Die Botschaft der Chefetage lautet, dass man zufrieden und durchaus stolz auf das bereits Erreichte sei, aber auch den Ehrgeiz habe, mit guter Qualität mehr TV-Zuschauer zu erreichen. Gelingen soll das auf der einen Seite mit zusätzlichen regionalen Informationen und auf der anderen Seite mit mehr Filmen und Serien, die sich um die Region drehen.
Intendantin Patricia Schlesinger, die Kraft ihrer Vita als Reporterin und Moderatorin den journalistischen Anspruch des Senders überzeugend vertreten kann, verspricht zusätzliche Sendeplätze für Reportagen zu gesellschaftlich relevanten Themen – vom Strukturwandel in der Lausitz bis zum Wohnungsmangel in Berlin.

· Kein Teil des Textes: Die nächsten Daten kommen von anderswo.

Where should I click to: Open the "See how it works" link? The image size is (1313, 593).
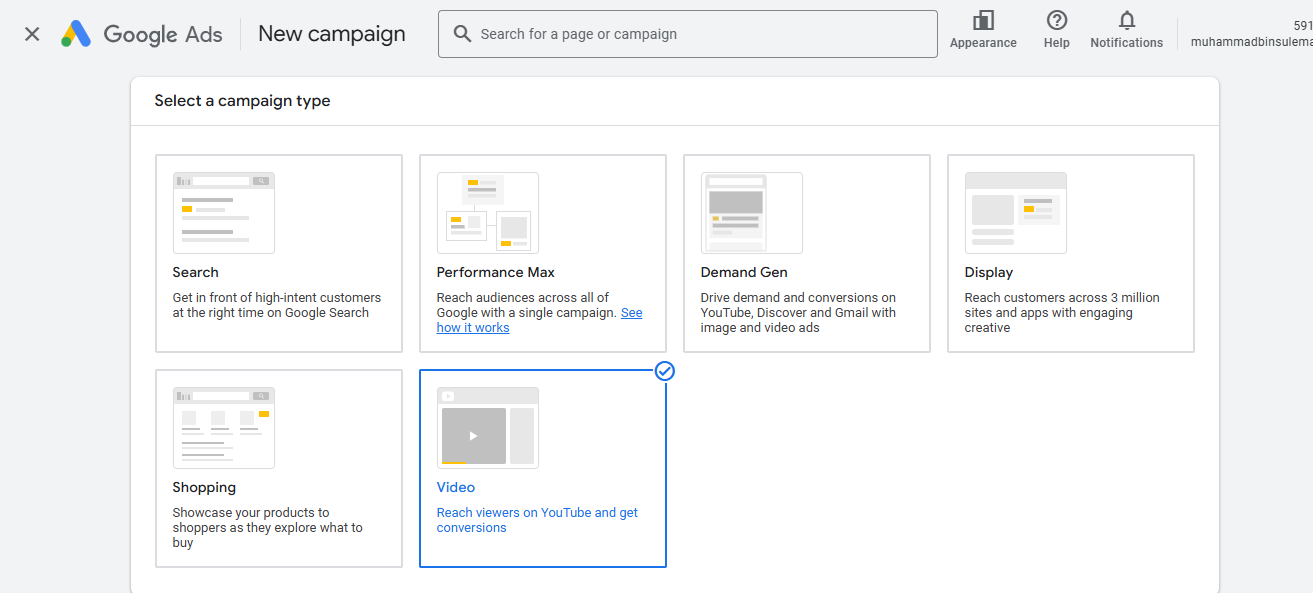point(473,328)
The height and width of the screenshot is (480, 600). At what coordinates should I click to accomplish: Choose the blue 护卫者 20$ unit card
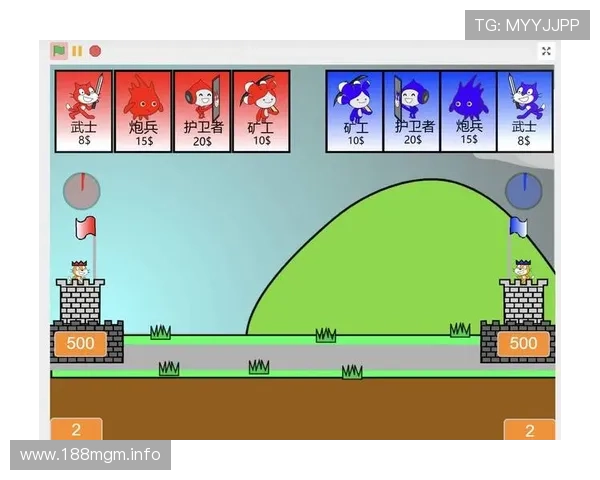coord(412,110)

Mehr „Spezial“-Sendungen soll es geben, wenn Außergewöhnliches geschieht. „Das wollen die Leute sehen“, weiß Schlesinger. Die Brandenburger Landtagswahl werde bereits im Vorfeld großen Raum einnehmen. Dokumentationen sollen die politische Stimmung im Land einfangen. In einer „Wahlarena“ werde es Rededuelle geben. Außerdem entwickelt der Sender mit dem „Bürgertalk“ ein neues Format, in dem regionale Streit-Themen diskutiert werden sollen.
Neue Nachrichten-Gesichter gibt es auch. Ab Februar fängt Franziska Maushake bei „Brandenburg aktuell“ als Moderatorin an. Und mit Volker Wieprecht führt ein sehr prominenter Radio-Mann ebenfalls ab Februar durch die Wochenendausgaben der Berliner „Abendschau“.
Sportfreunde dürften sich darüber freuen, dass in diesem Jahr nicht nur Fußball im Fokus steht. Am 3. und 4. August überträgt der rbb aus Berlin die Finalentscheidungen in zwölf Deutschen Meisterschaften – von Bogenschießen bis Triathlon.
Aushängeschilder aller dritten Programme sind aber selbst produzierte Unterhaltungsfilme. Hier hat es der rbb als vergleichsweise finanzschwache Anstalt schwer. „Denn Fiktion ist teuer“, sagt die Intendantin. „Aber wir dürfen uns vom Netflix-Hype nicht paralysieren lassen.“ Eine Mini-Serie soll Ende des Jahres starten, in Planung ist außerdem eine Comedy-Serie, die in Brandenburg auf dem Land spielen soll. Beide Projekte seien allerdings noch in einem frühen Stadium, wie Patricia Schlesinger betont.
Fortgesetzt wird „Die Heiland“ über eine blinde Anwältin, außerdem soll es eine neue Vorabendserie geben. Arbeitstitel: „Wapo Berlin“ (Wasserschutzpolizei). Hinzu kommen rbb-Spielfilme, die im Ersten laufen werden, etwa die Spionagegeschichte „Wendezeit“.
Als ein Beispiel, mit dem der rbb 2018 ins Schwarze getroffen habe, nennt Schlesinger die Doku-Serie „Schicksalsjahre einer Stadt“. Die Erinnerungen an das geteilte Berlin hätten sonnabends 20.15 Uhr doppelt so hohe Einschaltquoten erreicht wie sonst üblich. Deshalb werde das Projekt fortgesetzt, mit einer 4. Staffel, die von den 1990er-Jahren erzählt.